Some sections on our site are hard to find. Here’s one with lots of cool records in it:
A distinguished member of the Better Records Jazz Hall of Fame.
This Minty Original Black Label Contemporary Stereo LP from 1957 has DEMO DISC QUALITY SOUND! No other copy we played was in a class with this bad boy — it does it ALL. For those of you who appreciate the sound that Roy DuNann (and Howard Holzer on other sessions) were able to achieve in the ’50s at Contemporary Records, this LP is a Must-Own (unless you already have it, which is doubtful considering how hard it is to find a copy in clean condition).
Their stuff just doesn’t get any better than this. Tubey magic, richness, sweetness, dead-on timbres from top to bottom — this is a textbook example of Contemporary sound at its best.
From an audiophile point of view, how can you beat a Roy DuNann recording of five reeds, piano, guitar and a rhythm section that includes Shelly Manne and Red Mitchell? It’s audiophile heaven. The sound is gorgeous, all tube, live-to-two-track direct from the Contemporary studio.
Talk About Timbre
Man, when you play a Hot Stamper copy of an amazing recording such as this, the timbre of the instruments is so spot-on it makes all the hard work and money you’ve put into your stereo more than pay off. To paraphrase The Hollies, you get paid back with interest. If you hear anything funny in the mids and highs of this record, don’t blame the record. (This is the kind of record that shows up audiophile BS equipment for what it is: Audiophile BS. If you are checking for richness, tubey-magic and freedom from artificiality, I can’t think of a better test disc. It has loads of the first two and none of the last.)
Common Sonic Problems
Some copies have a little too much Ampex 300 loose bass, always a potential shortcoming of the unit; sad because it’s so good in every other respect. Bloated, slow and ill-defined bass can be found on virtually every black label Contemporary LP. We often prefer the later yellow label stereo pressings which usually have tighter, cleaner bass with less hang-over, although often at the expense of the tubey magic.
But there is no reissue of this album — no ’70s pressing by Contemporary and no Fantasy OJC. (Maybe the tape is damaged or lost?) The shootouts involve only the original stereo and mono pressings, no reissues, and since original pressings of this album are so hard to find, you can be sure it will be quite a while before we have enough copies to shoot out this title again.
The copies that kept the bass under control tended to have the best sound as a rule, with the least amount of tube smear and the most transparency, spaciousness and transient information. Like countless examples before it, when the sound is right the band really seems to swing with solid energy and enthusiasm. When the sound is murky the players sound dull and tired.
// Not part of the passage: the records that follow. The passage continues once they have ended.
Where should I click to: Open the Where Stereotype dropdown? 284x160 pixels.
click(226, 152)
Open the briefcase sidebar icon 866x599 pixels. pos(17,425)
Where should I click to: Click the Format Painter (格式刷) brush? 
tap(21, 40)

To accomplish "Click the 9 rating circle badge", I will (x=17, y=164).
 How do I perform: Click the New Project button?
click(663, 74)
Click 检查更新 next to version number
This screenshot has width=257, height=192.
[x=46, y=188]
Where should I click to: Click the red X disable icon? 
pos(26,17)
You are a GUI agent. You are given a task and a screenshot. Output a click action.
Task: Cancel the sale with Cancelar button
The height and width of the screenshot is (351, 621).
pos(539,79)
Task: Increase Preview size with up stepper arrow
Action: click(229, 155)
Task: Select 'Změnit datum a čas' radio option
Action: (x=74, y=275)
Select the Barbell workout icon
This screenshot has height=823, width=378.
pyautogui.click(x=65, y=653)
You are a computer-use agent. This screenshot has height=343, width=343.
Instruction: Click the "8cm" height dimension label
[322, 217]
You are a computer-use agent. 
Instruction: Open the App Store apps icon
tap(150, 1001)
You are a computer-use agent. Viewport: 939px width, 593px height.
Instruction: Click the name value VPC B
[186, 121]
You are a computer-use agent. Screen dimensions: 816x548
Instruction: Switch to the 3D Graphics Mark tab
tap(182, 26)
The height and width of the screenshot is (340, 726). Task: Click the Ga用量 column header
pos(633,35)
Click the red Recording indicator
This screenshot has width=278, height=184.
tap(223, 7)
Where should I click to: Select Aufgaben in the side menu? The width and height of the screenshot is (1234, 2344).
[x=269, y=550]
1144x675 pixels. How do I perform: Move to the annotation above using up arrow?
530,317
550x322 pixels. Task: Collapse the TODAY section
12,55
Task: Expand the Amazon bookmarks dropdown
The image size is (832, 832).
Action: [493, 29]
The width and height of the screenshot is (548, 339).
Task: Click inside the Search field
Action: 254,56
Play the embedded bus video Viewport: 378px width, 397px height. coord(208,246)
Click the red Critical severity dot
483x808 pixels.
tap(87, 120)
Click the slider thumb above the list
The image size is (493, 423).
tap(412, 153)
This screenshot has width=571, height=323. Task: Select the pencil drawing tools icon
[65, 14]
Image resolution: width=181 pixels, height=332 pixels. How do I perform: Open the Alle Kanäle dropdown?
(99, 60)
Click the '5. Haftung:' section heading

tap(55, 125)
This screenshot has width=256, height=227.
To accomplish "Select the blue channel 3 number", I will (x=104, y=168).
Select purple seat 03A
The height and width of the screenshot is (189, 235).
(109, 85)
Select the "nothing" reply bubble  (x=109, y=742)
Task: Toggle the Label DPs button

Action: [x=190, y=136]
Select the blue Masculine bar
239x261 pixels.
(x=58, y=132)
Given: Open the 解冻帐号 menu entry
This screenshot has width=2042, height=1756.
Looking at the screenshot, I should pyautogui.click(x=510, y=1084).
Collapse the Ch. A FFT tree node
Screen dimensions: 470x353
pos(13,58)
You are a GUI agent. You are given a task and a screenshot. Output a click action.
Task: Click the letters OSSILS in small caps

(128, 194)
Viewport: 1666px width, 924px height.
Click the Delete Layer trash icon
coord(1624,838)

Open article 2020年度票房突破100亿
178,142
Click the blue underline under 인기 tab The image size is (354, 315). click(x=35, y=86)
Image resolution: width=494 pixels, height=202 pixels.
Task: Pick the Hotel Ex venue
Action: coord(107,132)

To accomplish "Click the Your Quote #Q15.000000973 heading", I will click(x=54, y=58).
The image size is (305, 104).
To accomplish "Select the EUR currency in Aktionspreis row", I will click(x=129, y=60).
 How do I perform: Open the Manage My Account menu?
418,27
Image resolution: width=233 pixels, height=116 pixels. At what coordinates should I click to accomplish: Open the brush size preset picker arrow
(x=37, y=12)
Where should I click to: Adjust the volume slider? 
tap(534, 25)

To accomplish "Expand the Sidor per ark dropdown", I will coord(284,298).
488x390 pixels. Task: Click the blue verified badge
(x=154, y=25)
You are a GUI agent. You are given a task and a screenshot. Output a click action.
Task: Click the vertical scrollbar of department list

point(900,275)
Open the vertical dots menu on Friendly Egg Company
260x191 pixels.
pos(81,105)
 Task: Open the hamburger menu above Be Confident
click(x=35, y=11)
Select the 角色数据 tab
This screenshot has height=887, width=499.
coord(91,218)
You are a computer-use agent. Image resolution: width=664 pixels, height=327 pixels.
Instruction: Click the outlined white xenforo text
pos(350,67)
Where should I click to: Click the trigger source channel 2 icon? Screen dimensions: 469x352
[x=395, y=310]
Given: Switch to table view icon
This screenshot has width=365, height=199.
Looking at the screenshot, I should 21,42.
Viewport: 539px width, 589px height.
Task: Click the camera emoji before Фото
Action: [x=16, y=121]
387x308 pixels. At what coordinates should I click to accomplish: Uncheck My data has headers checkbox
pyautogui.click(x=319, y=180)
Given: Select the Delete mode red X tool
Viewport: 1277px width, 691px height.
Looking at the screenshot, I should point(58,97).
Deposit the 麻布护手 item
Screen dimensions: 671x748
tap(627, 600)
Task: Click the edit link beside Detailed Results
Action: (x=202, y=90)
Warning: Stereo Editorial Follows
The same is true for audio equipment as I’m sure you’ve experienced first-hand. Some stereos can just bore you to tears with their dead-as-a-doornail sound and freedom from dynamic contrasts. Other stereos are overly-detailed and fatiguing; they wear out their welcome pretty quickly with their hyped-up extremes. As Goldilocks will gladly tell you, some stereos are just right; they have the uncanny ability to get out of the way of the music. Some equipment doesn’t call attention to itself, and that tends to be the kind of equipment we prefer around here at Better Records. After thirty five years in this hobby I’ve had my share of both. 90+% of the stuff I hear around town makes me appreciate what I have at home. I’m sure you feel the same way.
And The Winner Is…
This copy, with A Triple Plus Sound on BOTH sides! It’s got all the top qualities of the recording we discuss above, and the least amount of shortcomings. Really, nothing could touch it. It’s pretty much everything you want in a record like this. I’d love to keep it but when would I have time to play it? Instead I’ll sleep well knowing that it’s going to a good home.
Wonderful West Coast Jazz
Musically this is one of my favorite jazz records. Barney Kessel and his five reed players take these standards and make magic with them. For relaxing fun jazz it’s hard not to love this one.
Delightfully insightful liner notes from Andre Previn by the way. Did you know that Kessel won every major jazz poll for guitarist in 1956? What’s interesting about that is that this album allows all the other players plenty of time to share the spotlight. Barney is a member of a team here. The sophisticated arrangements find space for everyone’s contribution to be heard. At least one track has five woodwind players and you can easily pick them all out. Others have short duets for pairings such as bassoon and oboe. From an audiophile perspective, this one is hard to beat.